Несмотря на то, что от этой политики выиграли, в основном,
сверхсостоятельные бизнесмены, непрерывная доставка продуктов питания в
Багдад во время войны была необходима Хусейну, чтобы уберечь население
от последствий конфликта. Естественно, Хусейн уделял важную роль
частному сектору в послевоенном экономическом восстановлении Ирака,
надеясь, что его более динамичная природа поможет оживить ослабленную
экономику. Поэтому многие государственные корпорации были распроданы
частникам по очень выгодным ценам, и очень много говорилось о конечной
приватизации всех государственных предприятий, кроме нефтяных и военного
снабжения. Был отменен контроль над ценами на все товары. Иракцы, у
которых были незаконные счета за границей, поощрялись к открытию
импортных деловых счетов, излишние вопросы им не задавались. Была
сделана попытка привлечь капитал из стран Залива и иностранных, в
основном западных, компаний, и частным предприятиям были выданы лицензии
на импорт на сумму два миллиарда долларов. Ходили слухи о таких далеко
идущих экономических идеях, как образование Иракской биржи и
приватизация банковского сектора.
Многим иностранным обозревателям эти меры казались более серьезными,
чем подобные действия в прошлом, потому что они сопровождались
беспрецедентными признаками готовности к переменам со стороны Хусейна -
ради того, чтобы доказать иракской общественности, что конец войны
действительно стал началом новой эпохи. В обращении к Иракской коллеги"

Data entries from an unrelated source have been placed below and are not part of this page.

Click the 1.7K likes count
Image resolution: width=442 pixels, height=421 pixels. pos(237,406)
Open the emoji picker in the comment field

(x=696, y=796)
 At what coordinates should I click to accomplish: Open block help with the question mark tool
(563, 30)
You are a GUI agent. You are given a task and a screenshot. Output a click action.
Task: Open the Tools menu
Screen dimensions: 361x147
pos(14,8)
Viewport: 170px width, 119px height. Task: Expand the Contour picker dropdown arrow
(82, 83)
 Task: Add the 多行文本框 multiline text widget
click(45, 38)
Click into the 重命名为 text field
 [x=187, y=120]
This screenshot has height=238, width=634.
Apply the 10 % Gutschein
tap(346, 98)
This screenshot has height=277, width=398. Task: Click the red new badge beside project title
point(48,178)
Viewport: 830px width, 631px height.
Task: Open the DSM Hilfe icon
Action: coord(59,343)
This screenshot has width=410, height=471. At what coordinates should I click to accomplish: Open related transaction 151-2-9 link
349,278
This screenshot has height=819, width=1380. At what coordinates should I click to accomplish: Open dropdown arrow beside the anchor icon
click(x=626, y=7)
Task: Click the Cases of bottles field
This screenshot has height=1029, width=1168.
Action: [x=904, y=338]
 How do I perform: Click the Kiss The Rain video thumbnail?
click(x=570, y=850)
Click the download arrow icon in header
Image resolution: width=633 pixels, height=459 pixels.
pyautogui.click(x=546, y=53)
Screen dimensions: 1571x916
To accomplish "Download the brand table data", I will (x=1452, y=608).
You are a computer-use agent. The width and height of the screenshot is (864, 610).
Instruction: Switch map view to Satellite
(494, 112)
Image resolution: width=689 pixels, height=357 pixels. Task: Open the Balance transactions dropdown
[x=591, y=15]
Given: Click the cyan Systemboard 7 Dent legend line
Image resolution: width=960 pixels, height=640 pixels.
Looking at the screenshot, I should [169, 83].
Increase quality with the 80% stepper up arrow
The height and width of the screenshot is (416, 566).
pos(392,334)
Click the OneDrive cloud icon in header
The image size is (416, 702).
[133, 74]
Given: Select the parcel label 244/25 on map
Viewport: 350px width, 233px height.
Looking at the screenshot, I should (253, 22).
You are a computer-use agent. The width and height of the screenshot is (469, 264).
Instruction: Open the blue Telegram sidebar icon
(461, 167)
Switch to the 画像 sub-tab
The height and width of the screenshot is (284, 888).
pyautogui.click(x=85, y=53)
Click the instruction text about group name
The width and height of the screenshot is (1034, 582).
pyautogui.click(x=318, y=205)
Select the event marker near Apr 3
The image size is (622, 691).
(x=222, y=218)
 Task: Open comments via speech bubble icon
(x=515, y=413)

адвокатов 27 ноября 1988 года, через три месяца после прекращения
военных действий, Хусейн объявил о всеобщей амнистии политзаключенных и
обещал учредить в Ираке демократическую многопартийную систему. Через
месяц он начал распространять идею о новой конституции, которая введет
прямые выборы президента, допустит существование оппозиционных партий и
свободной прессы и обеспечит роспуск Совета Революционного Командования.